Life's no circus for the Ringling Brothers these days.
The USDA announced Monday that an agreement was reached where Feld Entertainment, Inc., doing business as Ringling Brothers and Barnum & Bailey Circus (Feld), will pay a $270,000 fine for allegedly violating the Animal Welfare Act (AWA).
According to a USDA press release, Feld also agreed to "develop and implement annual AWA compliance training for all employees who work with and handle animals, including trainers, handlers, attendants and veterinarians starting March 31, 2012, and to establish an AWA compliance position on its staff by February 28, 2012."
Agriculture Secretary Tom Vilsack said in a statement, "The civil penalty and other stipulations in the settlement agreement will promote a better understanding of the rights and responsibilities of all exhibitors in maintaining and caring for animals under their care."
According to the Associated Press, Feld Entertainment does not admit to violating the law. CEO Kenneth Feld said in a statement, "We look forward to working with the USDA in a cooperative and transparent manner that meets our shared goal of ensuring that our animals are healthy and receive the highest quality care."
Actress Olivia Munn recently blogged for HuffPost about Sarah, a 54-year-old elephant with a chronic infection, forced to perform with Ringling Bros. and Barnum and Bailey Circus despite recently collapsing. Munn wrote, "An elephant who reaches out her trunk to another in friendship or for comfort is punished with a whack of a bullhook -- a heavy baton with a sharp point and hook on the end -- the ubiquitous device used by Ringling to keep elephants fearful and compliant."
According to a PETA website, "In the Ringling Bros. circus, elephants are beaten, hit, poked, prodded, and jabbed with sharp hooks, sometimes until bloody. Tigers are viciously struck with sticks so that they'll perform difficult and confusing tricks."
The blame doesn't stop at the circus, though.
Mother Jones found in a year-long investigation that the USDA has conducted over a dozen investigations of Feld Entertainment, and yet regulators have not acted on their findings of abuse. A former head of the animal care unit in the USDA's Animal and Plant Health Inspection Service said that with a limited budget, the agency was unable to prosecute many cases.
PETA has been fighting Ringling Bros. for several years, complaining about the death of a baby elephant, the killing of a lion, and the beating of other elephants. The organization's fight against the circus has gained support from Munn as well as other celebrities including Pink, Sarah Silverman and Cloris Leachman.

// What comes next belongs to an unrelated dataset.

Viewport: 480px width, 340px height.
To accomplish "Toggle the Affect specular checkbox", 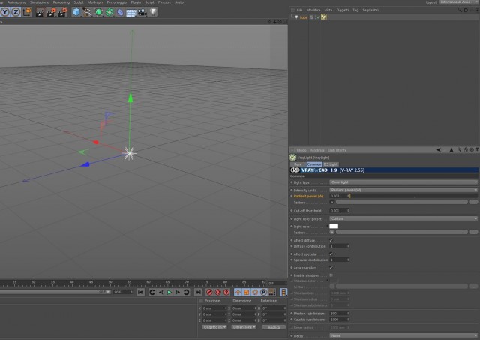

PETA wrote in a press statement, "The government has taken a first step, and now it must confiscate the elephants. What remains to be done is for the public to be made aware of this history of abuse so that people will know to keep their children away from the circus."
Earlier this month, former game show host Bob Barker went to Capitol Hill to advocate for the Traveling Exotic Animal Protection Act, a bipartisan bill that would prohibit the use of exotic animals in traveling shows. Barker told HuffPost, "I'd like to see Ringling Brothers closed ... It's all animal exploitation. It's heartbreaking."
Elephant abuse isn't contained to circus environments. Earlier this year, reports and video footage allegedly showed that the elephant featured in "Water For Elephants" was abused while training for movies. The video claims to reveal elephants being beaten with bull hooks and receiving electric shocks.
Even as Feld is paying its fine, some wonder -- Are entertainment-seeking humans partially to blame for funding the abuse?